Conventional biological treatment techniques have been found to be suitable for continuous operations with constant sewage load. In pilgrim centres sewage generation is seasonal.

Thiruvananthapuram , Sept. 9

MAJOR pilgrim centres such as Sabarimala in Kerala, known for their seasonal festival occasions that draw lakhs of devout people from across the southern States, have always provided a logistical and infrastructural challenge to the best prepared of administrations.

Sewage generation and the concomitant issue of air and water pollution flowing from these short-duration festivals have combined to pose a serious health hazard to members of the public who reside in these areas and depend on a common source of water for drinking and other purposes.

Conventional biological treatment techniques have been found to be suitable only for continuous operations with more or less constant sewage loading. In pilgrim centres, transport stations and holiday/summer resorts, hill stations and picnic spots, sewage generation is mainly seasonal, and that too varies in proportion to floating population.

In these places, the biological treatment systems have often been seen as failing to measure up; chemical precipitation process is the only alternative. Through this technique, the colour and turbidity present in sewage can be removed more or less completely. Along with this, more than 90 per cent of the dissolved organics contributing to biological oxygen demand (BOD) and chemical oxygen demand (COD) also get removed.

In chemical precipitation process, the modular type approach for phase separation equipment is possible so that when sewage load varies widely, the number of modular operations can be varied in proportion to the sewage generation. This adds to its general acceptability for big pilgrim centres such as Sabarimalai and Velankanni, says Mr P. Sivasankara Pillai of the Thrissur-based Envirochem Laboratories. He explained the salient features of the new technique at the just concluded national conference on biological treatment of wastewater and waste air (BTWWA) at the Regional Research Laboratory-Thiruvananthapuram (RRL-T) here.

Depending on the sewage generation, sufficient numbers of sewage collection tanks and sewage treatment modules (STMs) would have to be operated in parallel. The advantage here lies in the fact that the number of STMs to be operated or the duration of operation can be regulated in proportion to the rate of sewage generation on any day.

This flexibility is not at all possible in the case of continuous clariflocculators, in whose case, as the sewage flow becomes low, it will take a few days to get the tank filled up to the overflow launder. The result is that the accumulated mass becomes septic and starts emitting foul-smelling and toxic gases.

Chemical precipitation technique had been the standard process of sewage treatment in the US and European countries from the beginning of the last century.
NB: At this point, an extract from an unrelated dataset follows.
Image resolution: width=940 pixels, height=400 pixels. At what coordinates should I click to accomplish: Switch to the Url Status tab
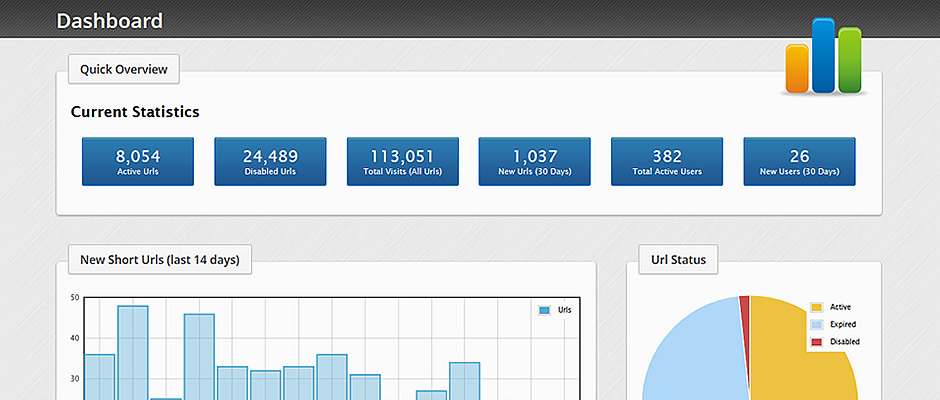point(678,260)
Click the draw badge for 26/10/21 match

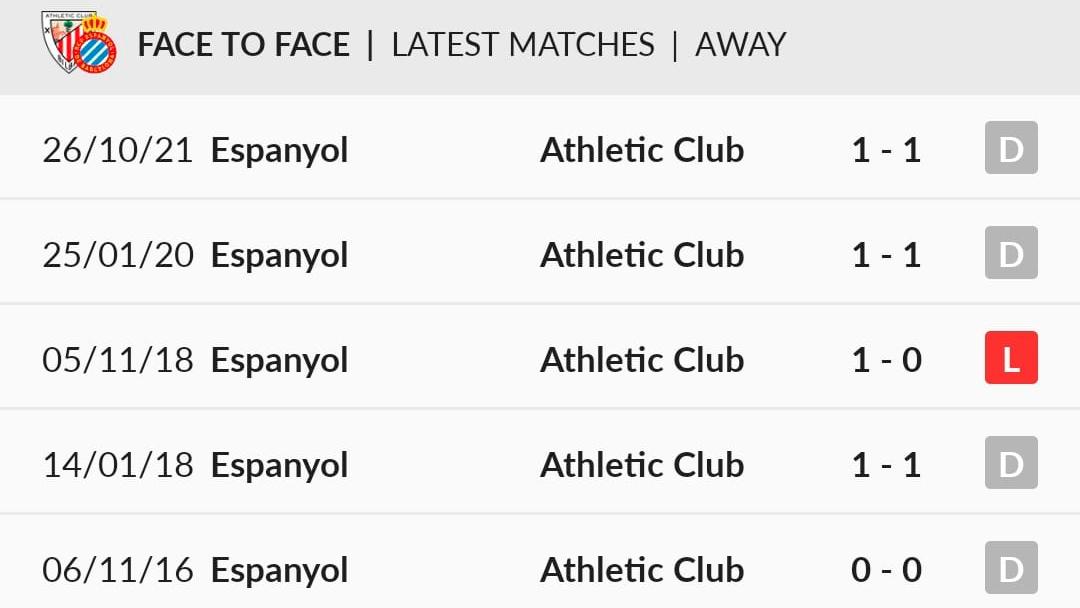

The cost of chemicals (coagulants) and the difficulty of sludge disposal were the main drawbacks seen as prohibiting their use in developing countries. But, now, chemical precipitation has made a comeback with low cost coagulants having been developed from waste materials.

On the other side, advancement of solid-liquid separation techniques has more or less solved the sludge disposal problem, too.

Citing an instance of purifying sewage by chemical precipitation followed by chemical oxidation, Mr Pillai said adequate dosage of an effective coagulant is uniformly mixed with sewage for precipitating and removing suspended and dissolved organic as well as inorganic matter.

Special type of flash mixers, flocculators and phase separation systems are employed for quick processing of sewage.